Well, my DH set the traps last night when I was at work, and was too tired to take me out & show me WHERE he put them when I got home near midnight  , so no clue where/how he did it. The 2 dogs are penned, which makes me nervous because Isaiah the Pry is pretty good at doing his job as LGD, but not GREAT at it yet ( he's only 6 mo. old) , in evidence that we are still losing poultry(but to his credit only one while he was on guard). Poultry are penned today, as I have no idea where the traps are. Haven't heard back from the trapping group I emailed yet. 
I will tell my husband what you said to do Boonieman. What is the purpose of the wax paper? I think he did chain them to a tree, but not sure. :shrug:


----------



## elkhound (May 30, 2006)

the wax paper goes between the pan(trigger)and the jaws of trap.this is to keep dirt from going under trap pan and keeping it from firing.you can use wax paper,screen wire like on a front door or cup cake papers.or a big sycamore leaf if you run out .......


----------



## Kstornado11 (Mar 17, 2006)

Ok, I see... I will tell my hubby when he gets home! Also, I have another question... what kind of predator just takes the HEAD? I found a wild turkey, at least I THINK it was, from the feathers,size & legs (WASN'T one of mine!) dead, w/ just the head missing, covered in maggots , so it had been there awhile. What would behead it and NOT eat it?? :shrug:


----------



## farmer brad (Jul 20, 2006)

chupacabra LOL LOL

http://skepdic.com/chupa.html

sorry just could not get that out of my mind LOL


----------



## Trapper (Jun 2, 2006)

Kstornado11 said:



> We have either a coyote or a dog going after our poultry. Just bought two leg traps at the feed store. What is a good bait, and how shall we set up the traps? Any help would be appriciated!
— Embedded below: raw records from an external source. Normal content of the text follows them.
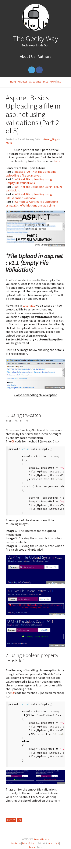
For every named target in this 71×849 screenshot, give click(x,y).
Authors (44, 56)
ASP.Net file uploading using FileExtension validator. (29, 196)
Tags (45, 81)
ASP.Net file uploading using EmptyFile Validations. (29, 181)
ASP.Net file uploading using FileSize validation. (34, 188)
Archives (22, 81)
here (57, 161)
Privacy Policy (28, 843)
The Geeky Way (35, 38)
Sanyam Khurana (41, 839)
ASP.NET (10, 143)
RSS (59, 81)
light (57, 843)
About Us (27, 56)
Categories (35, 81)
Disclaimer (16, 843)
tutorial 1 (29, 305)
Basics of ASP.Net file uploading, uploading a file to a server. (31, 173)
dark (51, 843)
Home (13, 81)
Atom (53, 81)
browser (32, 847)
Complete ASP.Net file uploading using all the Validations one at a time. (32, 203)
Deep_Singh (51, 139)
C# (13, 441)
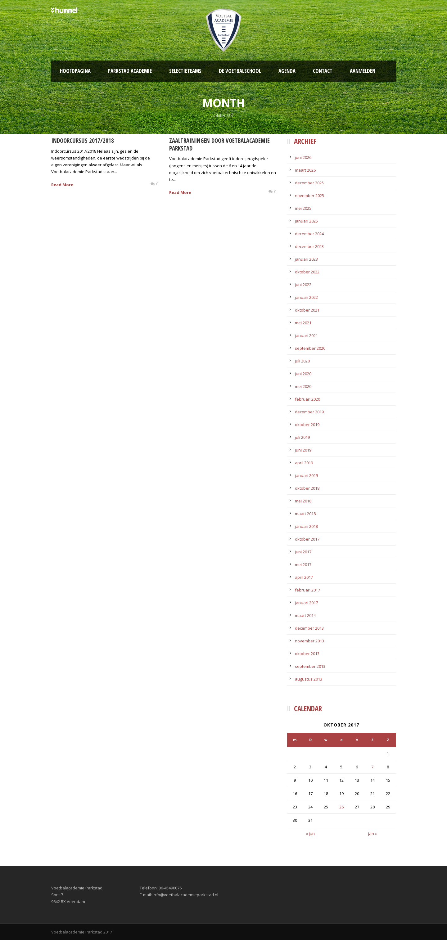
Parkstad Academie (130, 70)
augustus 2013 (308, 679)
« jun (310, 833)
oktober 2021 (307, 310)
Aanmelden (362, 70)
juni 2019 (303, 450)
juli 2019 (302, 437)
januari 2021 (306, 335)
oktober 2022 (307, 272)
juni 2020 (303, 373)
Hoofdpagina (75, 70)
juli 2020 (302, 361)
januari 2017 (306, 602)
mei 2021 (303, 323)
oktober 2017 (307, 539)
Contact (322, 70)
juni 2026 (303, 157)
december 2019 (309, 412)
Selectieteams (185, 70)
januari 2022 (306, 297)
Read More (62, 184)
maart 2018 (305, 513)
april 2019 (304, 463)
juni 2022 (303, 284)
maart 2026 (305, 170)
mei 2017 (303, 564)
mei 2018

You have received a lot of good advice. First I am not sure that your problem is coyotes (very possible raccoons or other preditors) but if it is, trap size and the location you use are very important in catching the culprit. At very least a 1 3/4 coil spring size or larger is needed. I prefer a #2 size. The snare idea will work and you don't need fence or gates to hang them. Remember all animals are creatures of habit and very much use the same roadways for there travels. Knowing these travalways will give you all the advantage you will need. The Wisconsin Trappers Education program has a very good tape on the use of snares or as we call them here restaining cable devices. Confidence lacking here the recomdation to locating a local trapper with experience could be very beneficial for you. If you have any questions that you think I can help with just ask. Good luck with this challenge, wish all the success. Trapper :hobbyhors


----------



## Kstornado11 (Mar 17, 2006)

Do raccoons hunt during the day? All our losses have been in the daytime, or before sunset. Can they carry away a turkey this size? :shrug:


----------



## Ross (May 9, 2002)

I've heard owls will take the head off to drink the birds blood. Anyone know if that's true?


----------